Segment Start: The data

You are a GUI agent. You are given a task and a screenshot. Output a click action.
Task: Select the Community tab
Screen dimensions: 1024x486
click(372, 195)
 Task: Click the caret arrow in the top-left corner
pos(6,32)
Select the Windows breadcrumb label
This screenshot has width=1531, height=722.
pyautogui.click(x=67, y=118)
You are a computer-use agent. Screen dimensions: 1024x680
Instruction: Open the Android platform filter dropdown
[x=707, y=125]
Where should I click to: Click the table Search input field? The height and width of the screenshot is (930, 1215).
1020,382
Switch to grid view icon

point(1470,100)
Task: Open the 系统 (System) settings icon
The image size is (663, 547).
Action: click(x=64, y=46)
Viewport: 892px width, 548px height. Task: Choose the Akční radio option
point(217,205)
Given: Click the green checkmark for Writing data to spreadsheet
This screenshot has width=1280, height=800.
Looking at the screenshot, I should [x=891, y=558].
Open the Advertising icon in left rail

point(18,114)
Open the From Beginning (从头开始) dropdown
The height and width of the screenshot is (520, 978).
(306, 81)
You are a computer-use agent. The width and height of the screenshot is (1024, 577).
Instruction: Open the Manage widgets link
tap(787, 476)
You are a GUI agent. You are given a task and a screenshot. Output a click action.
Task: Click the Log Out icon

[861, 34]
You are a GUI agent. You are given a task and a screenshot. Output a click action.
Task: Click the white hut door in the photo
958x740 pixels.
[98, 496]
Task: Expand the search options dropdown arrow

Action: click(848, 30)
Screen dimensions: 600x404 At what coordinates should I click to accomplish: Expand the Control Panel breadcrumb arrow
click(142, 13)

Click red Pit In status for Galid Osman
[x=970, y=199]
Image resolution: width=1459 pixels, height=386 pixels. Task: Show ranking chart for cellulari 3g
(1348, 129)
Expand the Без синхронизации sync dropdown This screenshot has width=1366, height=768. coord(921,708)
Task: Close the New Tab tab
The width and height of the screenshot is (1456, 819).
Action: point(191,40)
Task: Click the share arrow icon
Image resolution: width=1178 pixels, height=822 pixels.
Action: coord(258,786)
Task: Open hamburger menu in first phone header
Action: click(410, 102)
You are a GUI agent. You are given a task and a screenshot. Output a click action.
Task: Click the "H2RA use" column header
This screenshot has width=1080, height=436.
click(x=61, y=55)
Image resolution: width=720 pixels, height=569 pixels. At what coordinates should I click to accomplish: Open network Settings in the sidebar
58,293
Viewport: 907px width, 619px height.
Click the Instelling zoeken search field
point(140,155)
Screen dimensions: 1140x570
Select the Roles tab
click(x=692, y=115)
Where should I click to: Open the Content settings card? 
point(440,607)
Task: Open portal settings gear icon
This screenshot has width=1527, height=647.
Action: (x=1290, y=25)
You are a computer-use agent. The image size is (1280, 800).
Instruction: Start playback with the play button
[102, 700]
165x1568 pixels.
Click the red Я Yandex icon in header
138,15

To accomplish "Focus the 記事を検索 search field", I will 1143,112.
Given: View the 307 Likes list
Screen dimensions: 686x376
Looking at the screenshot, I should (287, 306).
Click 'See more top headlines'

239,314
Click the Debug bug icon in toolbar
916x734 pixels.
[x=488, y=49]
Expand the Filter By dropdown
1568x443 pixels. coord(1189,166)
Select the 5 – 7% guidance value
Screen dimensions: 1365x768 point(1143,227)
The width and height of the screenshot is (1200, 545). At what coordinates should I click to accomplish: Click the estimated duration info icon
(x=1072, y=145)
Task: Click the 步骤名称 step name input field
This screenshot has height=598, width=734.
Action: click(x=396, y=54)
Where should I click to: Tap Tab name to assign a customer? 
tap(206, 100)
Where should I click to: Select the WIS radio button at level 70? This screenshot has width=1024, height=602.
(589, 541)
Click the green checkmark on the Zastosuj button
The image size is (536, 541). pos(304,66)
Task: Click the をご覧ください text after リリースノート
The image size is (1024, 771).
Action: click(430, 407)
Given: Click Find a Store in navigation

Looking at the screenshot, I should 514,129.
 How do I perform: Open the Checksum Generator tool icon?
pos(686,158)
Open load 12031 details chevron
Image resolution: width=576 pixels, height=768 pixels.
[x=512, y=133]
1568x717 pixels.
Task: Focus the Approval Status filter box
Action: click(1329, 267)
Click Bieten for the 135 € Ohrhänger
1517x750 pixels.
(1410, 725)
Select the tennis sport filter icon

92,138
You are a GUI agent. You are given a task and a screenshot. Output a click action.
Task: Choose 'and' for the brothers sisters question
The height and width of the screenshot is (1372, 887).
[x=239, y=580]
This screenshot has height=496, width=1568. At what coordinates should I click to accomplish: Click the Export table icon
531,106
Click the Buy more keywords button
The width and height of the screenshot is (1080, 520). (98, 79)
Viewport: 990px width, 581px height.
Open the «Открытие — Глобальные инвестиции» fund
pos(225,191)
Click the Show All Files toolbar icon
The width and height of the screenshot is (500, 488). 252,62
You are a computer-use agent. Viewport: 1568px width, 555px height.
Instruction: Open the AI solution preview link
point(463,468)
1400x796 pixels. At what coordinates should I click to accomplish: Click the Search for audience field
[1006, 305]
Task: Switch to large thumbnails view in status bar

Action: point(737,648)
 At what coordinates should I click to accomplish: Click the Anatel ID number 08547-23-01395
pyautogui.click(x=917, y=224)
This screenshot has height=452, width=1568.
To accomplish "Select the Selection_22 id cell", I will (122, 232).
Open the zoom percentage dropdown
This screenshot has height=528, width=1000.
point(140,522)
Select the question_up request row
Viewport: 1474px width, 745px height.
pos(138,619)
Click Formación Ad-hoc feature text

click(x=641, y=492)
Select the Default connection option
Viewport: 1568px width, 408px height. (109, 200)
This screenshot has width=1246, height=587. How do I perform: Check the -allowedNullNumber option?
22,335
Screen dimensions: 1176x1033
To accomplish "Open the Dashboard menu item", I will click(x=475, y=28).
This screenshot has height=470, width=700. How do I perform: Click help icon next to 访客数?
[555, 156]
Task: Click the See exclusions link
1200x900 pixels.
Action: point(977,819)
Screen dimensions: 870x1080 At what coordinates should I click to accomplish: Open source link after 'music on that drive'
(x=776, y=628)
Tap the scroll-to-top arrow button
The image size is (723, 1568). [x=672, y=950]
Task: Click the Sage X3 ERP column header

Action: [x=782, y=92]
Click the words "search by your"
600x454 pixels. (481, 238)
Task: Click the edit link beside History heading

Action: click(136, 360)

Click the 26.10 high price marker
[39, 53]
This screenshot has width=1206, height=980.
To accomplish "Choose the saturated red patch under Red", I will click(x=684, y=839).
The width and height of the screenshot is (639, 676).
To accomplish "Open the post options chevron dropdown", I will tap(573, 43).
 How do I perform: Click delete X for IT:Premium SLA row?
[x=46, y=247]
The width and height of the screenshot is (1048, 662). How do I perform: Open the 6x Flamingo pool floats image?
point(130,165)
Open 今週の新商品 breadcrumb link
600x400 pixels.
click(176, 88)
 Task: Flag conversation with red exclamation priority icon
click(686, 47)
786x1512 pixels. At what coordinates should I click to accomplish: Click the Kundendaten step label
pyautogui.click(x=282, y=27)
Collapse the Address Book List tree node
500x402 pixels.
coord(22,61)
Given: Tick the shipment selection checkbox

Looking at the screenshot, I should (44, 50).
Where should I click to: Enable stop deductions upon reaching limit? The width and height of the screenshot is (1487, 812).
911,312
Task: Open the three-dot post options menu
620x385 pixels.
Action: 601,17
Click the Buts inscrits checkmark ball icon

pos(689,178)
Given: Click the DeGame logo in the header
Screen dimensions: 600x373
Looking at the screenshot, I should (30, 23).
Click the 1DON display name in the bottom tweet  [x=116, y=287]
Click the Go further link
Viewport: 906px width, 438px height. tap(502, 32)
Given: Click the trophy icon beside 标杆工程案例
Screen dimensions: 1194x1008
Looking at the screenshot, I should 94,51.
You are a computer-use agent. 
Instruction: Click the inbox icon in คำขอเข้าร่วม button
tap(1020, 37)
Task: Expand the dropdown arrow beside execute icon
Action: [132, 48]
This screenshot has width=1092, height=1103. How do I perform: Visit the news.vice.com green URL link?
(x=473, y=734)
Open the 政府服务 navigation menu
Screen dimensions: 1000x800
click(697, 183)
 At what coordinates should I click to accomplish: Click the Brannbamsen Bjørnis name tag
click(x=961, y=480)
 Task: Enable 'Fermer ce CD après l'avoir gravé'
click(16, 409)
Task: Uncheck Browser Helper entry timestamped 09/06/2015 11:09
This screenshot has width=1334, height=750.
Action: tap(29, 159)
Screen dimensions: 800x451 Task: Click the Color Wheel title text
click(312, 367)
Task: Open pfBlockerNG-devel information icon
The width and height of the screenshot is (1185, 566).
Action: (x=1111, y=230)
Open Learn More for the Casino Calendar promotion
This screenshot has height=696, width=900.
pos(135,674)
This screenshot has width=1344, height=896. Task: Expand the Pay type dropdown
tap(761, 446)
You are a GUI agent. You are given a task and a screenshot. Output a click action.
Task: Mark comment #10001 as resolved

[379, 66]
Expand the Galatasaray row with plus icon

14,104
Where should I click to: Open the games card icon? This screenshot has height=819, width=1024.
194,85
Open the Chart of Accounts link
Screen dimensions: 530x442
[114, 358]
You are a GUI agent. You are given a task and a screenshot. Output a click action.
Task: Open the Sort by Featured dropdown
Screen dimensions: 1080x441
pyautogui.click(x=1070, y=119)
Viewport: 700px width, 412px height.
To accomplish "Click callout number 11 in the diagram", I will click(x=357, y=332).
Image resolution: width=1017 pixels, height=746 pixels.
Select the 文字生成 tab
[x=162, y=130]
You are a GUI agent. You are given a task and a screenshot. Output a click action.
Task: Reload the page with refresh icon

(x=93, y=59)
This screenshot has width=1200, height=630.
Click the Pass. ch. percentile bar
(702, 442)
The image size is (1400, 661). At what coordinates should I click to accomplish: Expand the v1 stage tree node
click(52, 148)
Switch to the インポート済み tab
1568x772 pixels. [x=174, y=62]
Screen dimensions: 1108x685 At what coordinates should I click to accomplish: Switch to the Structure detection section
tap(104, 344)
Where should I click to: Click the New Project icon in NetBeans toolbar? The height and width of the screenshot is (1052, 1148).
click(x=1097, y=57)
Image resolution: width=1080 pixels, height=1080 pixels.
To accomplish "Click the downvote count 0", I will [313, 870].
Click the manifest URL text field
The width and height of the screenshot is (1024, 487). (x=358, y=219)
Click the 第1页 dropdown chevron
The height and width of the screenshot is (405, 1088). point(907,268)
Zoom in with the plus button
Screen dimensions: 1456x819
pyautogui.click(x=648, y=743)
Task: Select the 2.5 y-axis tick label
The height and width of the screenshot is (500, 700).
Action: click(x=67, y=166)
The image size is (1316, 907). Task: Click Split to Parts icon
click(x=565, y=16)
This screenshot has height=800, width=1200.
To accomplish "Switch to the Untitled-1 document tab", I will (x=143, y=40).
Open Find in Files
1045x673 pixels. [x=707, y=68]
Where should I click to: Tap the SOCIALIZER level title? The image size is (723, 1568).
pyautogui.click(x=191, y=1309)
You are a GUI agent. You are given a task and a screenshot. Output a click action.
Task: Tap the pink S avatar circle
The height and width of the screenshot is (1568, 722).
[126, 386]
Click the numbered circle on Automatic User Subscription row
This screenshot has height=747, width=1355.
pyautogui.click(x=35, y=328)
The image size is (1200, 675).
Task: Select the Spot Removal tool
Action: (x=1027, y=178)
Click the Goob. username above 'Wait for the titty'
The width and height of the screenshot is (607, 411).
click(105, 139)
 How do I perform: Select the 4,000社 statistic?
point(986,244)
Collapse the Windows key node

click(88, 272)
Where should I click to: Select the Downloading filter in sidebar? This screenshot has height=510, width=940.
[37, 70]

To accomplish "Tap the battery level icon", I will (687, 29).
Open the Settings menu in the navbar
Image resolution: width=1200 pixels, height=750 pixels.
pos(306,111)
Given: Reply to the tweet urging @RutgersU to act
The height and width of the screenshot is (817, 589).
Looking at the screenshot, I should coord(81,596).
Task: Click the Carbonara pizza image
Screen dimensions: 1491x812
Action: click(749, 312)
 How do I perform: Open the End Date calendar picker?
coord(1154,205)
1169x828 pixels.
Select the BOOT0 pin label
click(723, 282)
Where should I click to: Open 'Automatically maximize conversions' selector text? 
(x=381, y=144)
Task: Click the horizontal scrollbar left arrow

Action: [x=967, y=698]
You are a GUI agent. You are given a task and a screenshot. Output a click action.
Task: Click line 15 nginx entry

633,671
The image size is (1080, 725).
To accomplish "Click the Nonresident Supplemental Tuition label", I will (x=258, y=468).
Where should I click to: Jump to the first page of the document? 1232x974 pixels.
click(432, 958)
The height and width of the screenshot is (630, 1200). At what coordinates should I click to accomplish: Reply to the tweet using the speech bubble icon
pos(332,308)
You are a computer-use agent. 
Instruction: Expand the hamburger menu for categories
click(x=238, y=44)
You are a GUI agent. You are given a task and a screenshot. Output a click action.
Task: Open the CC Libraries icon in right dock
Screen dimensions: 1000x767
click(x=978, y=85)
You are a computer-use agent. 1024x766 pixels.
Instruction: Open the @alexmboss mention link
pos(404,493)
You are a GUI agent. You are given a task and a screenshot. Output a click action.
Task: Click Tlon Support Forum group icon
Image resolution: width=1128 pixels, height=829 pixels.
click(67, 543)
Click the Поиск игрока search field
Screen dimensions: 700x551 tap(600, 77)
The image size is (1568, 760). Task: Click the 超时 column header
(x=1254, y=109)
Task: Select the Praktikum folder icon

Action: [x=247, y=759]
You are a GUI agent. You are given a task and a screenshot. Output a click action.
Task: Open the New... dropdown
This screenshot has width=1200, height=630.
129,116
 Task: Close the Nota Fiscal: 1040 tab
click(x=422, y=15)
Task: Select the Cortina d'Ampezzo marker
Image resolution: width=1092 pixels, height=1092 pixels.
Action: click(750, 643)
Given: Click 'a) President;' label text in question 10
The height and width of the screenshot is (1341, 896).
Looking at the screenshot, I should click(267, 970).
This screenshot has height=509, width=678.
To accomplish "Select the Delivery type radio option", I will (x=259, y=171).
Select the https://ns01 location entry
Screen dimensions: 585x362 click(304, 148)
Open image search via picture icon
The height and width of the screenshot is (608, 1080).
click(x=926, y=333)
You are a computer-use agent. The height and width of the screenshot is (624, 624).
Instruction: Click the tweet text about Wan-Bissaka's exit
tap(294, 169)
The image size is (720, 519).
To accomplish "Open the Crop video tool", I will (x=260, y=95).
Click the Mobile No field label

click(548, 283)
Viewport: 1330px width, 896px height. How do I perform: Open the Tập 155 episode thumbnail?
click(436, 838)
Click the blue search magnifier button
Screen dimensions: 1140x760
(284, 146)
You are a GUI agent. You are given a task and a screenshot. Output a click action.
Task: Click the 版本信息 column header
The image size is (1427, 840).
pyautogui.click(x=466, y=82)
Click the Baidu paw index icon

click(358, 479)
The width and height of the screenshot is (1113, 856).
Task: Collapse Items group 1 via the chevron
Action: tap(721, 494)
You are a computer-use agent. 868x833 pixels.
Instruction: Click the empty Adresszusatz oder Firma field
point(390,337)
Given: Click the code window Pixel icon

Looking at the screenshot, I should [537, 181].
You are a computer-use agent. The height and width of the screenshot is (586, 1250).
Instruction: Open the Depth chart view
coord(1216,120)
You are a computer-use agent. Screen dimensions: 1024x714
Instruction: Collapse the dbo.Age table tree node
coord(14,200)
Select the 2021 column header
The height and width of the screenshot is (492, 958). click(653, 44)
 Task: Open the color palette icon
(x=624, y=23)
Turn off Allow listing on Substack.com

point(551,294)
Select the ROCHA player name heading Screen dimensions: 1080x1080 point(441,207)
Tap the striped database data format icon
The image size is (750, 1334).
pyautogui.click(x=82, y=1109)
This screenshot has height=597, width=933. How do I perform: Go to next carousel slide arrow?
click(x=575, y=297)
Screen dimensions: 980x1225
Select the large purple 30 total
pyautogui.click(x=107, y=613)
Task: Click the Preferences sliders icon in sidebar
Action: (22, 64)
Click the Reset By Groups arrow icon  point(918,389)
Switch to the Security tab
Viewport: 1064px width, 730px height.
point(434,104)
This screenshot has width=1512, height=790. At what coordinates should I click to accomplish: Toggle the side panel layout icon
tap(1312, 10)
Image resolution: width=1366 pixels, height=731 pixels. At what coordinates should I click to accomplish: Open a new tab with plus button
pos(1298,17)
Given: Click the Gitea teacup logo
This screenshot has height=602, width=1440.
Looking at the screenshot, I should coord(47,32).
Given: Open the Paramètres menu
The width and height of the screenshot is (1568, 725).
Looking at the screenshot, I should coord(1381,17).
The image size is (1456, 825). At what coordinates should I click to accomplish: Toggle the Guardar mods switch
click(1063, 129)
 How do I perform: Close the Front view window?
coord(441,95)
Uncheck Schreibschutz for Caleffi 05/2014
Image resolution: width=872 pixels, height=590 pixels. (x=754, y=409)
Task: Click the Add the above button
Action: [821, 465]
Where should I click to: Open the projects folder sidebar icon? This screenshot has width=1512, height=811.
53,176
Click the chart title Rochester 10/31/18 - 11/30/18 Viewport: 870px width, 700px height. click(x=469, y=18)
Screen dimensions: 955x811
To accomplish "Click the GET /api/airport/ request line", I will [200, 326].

Segment End: The data

*Action item*
Using only the entries above, output the line with "Task: Click Tlon Support Forum group icon", the line with "This screenshot has height=509, width=678.", and all lines between them, exactly as they stand.

*Expected answer*
Task: Click Tlon Support Forum group icon
Image resolution: width=1128 pixels, height=829 pixels.
click(67, 543)
Click the Поиск игрока search field
Screen dimensions: 700x551 tap(600, 77)
The image size is (1568, 760). Task: Click the 超时 column header
(x=1254, y=109)
Task: Select the Praktikum folder icon

Action: [x=247, y=759]
You are a GUI agent. You are given a task and a screenshot. Output a click action.
Task: Open the New... dropdown
This screenshot has width=1200, height=630.
129,116
 Task: Close the Nota Fiscal: 1040 tab
click(x=422, y=15)
Task: Select the Cortina d'Ampezzo marker
Image resolution: width=1092 pixels, height=1092 pixels.
Action: click(750, 643)
Given: Click 'a) President;' label text in question 10
The height and width of the screenshot is (1341, 896).
Looking at the screenshot, I should click(267, 970).
This screenshot has height=509, width=678.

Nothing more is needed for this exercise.